§ What the task asks: Rewrite all of these records, changing every "Where should I click to" to "Where do I click to" and leaving everything else as it is.

§ Listed entries:
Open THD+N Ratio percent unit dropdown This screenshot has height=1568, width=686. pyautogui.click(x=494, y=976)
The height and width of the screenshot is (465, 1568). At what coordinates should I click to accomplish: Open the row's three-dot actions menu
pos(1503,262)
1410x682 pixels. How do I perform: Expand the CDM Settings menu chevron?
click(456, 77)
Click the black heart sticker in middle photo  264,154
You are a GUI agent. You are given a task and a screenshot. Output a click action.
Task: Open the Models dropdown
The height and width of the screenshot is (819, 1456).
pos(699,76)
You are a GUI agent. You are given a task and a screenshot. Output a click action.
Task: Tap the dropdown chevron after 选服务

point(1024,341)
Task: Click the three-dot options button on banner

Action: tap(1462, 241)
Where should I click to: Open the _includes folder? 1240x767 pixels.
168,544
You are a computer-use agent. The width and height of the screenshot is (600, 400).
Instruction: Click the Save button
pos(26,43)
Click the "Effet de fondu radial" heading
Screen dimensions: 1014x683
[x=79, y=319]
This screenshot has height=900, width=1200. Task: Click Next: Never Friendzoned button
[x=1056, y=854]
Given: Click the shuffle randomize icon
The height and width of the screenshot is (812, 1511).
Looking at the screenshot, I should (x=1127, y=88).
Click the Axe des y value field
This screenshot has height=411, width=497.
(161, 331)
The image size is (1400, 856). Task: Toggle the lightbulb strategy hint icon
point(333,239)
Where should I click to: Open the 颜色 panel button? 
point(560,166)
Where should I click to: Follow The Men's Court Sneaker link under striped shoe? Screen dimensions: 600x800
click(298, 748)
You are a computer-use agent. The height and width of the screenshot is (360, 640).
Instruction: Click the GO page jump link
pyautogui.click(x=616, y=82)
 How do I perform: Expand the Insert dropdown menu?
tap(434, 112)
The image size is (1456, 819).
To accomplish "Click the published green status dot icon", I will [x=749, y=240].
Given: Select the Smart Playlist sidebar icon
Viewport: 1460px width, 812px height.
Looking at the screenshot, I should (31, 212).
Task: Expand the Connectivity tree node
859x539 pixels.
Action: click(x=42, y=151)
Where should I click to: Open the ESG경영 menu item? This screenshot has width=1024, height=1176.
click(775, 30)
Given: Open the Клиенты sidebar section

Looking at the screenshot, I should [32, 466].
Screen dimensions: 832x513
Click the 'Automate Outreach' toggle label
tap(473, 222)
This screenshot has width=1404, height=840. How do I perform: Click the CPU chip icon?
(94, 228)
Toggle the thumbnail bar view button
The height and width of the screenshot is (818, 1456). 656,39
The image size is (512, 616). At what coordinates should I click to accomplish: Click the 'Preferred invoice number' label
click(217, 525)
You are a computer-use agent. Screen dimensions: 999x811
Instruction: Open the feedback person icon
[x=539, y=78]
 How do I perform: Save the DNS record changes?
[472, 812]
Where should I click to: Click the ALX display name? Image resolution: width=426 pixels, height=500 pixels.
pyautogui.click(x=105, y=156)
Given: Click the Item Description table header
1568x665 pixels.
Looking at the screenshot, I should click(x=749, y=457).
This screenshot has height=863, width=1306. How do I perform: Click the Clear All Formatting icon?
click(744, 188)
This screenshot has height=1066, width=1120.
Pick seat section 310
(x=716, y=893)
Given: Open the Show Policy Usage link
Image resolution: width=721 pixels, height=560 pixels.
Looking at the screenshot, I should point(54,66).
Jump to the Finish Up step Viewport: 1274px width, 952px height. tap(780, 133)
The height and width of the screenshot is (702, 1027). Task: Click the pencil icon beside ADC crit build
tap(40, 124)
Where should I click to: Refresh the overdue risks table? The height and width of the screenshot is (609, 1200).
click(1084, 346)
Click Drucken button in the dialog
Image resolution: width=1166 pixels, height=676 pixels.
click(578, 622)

§ Task result:
Open THD+N Ratio percent unit dropdown This screenshot has height=1568, width=686. pyautogui.click(x=494, y=976)
The height and width of the screenshot is (465, 1568). At what coordinates should I click to accomplish: Open the row's three-dot actions menu
pos(1503,262)
1410x682 pixels. How do I perform: Expand the CDM Settings menu chevron?
click(456, 77)
Click the black heart sticker in middle photo  264,154
You are a GUI agent. You are given a task and a screenshot. Output a click action.
Task: Open the Models dropdown
The height and width of the screenshot is (819, 1456).
pos(699,76)
You are a GUI agent. You are given a task and a screenshot. Output a click action.
Task: Tap the dropdown chevron after 选服务

point(1024,341)
Task: Click the three-dot options button on banner

Action: tap(1462, 241)
Where do I click to: Open the _includes folder? 1240x767 pixels.
168,544
You are a computer-use agent. The width and height of the screenshot is (600, 400).
Instruction: Click the Save button
pos(26,43)
Click the "Effet de fondu radial" heading
Screen dimensions: 1014x683
[x=79, y=319]
This screenshot has height=900, width=1200. Task: Click Next: Never Friendzoned button
[x=1056, y=854]
Given: Click the shuffle randomize icon
The height and width of the screenshot is (812, 1511).
Looking at the screenshot, I should (x=1127, y=88).
Click the Axe des y value field
This screenshot has height=411, width=497.
(161, 331)
The image size is (1400, 856). Task: Toggle the lightbulb strategy hint icon
point(333,239)
Where do I click to: Open the 颜色 panel button? 
point(560,166)
Where do I click to: Follow The Men's Court Sneaker link under striped shoe? Screen dimensions: 600x800
click(298, 748)
You are a computer-use agent. The height and width of the screenshot is (360, 640).
Instruction: Click the GO page jump link
pyautogui.click(x=616, y=82)
 How do I perform: Expand the Insert dropdown menu?
tap(434, 112)
The image size is (1456, 819).
To accomplish "Click the published green status dot icon", I will [x=749, y=240].
Given: Select the Smart Playlist sidebar icon
Viewport: 1460px width, 812px height.
Looking at the screenshot, I should (31, 212).
Task: Expand the Connectivity tree node
859x539 pixels.
Action: click(x=42, y=151)
Where do I click to: Open the ESG경영 menu item? This screenshot has width=1024, height=1176.
click(775, 30)
Given: Open the Клиенты sidebar section

Looking at the screenshot, I should [32, 466].
Screen dimensions: 832x513
Click the 'Automate Outreach' toggle label
tap(473, 222)
This screenshot has width=1404, height=840. How do I perform: Click the CPU chip icon?
(94, 228)
Toggle the thumbnail bar view button
The height and width of the screenshot is (818, 1456). 656,39
The image size is (512, 616). At what coordinates should I click to accomplish: Click the 'Preferred invoice number' label
click(217, 525)
You are a computer-use agent. Screen dimensions: 999x811
Instruction: Open the feedback person icon
[x=539, y=78]
 How do I perform: Save the DNS record changes?
[472, 812]
Where do I click to: Click the ALX display name? Image resolution: width=426 pixels, height=500 pixels.
pyautogui.click(x=105, y=156)
Given: Click the Item Description table header
1568x665 pixels.
Looking at the screenshot, I should click(x=749, y=457).
This screenshot has height=863, width=1306. How do I perform: Click the Clear All Formatting icon?
click(744, 188)
This screenshot has height=1066, width=1120.
Pick seat section 310
(x=716, y=893)
Given: Open the Show Policy Usage link
Image resolution: width=721 pixels, height=560 pixels.
Looking at the screenshot, I should point(54,66).
Jump to the Finish Up step Viewport: 1274px width, 952px height. tap(780, 133)
The height and width of the screenshot is (702, 1027). Task: Click the pencil icon beside ADC crit build
tap(40, 124)
Where do I click to: Refresh the overdue risks table? The height and width of the screenshot is (609, 1200).
click(1084, 346)
Click Drucken button in the dialog
Image resolution: width=1166 pixels, height=676 pixels.
click(578, 622)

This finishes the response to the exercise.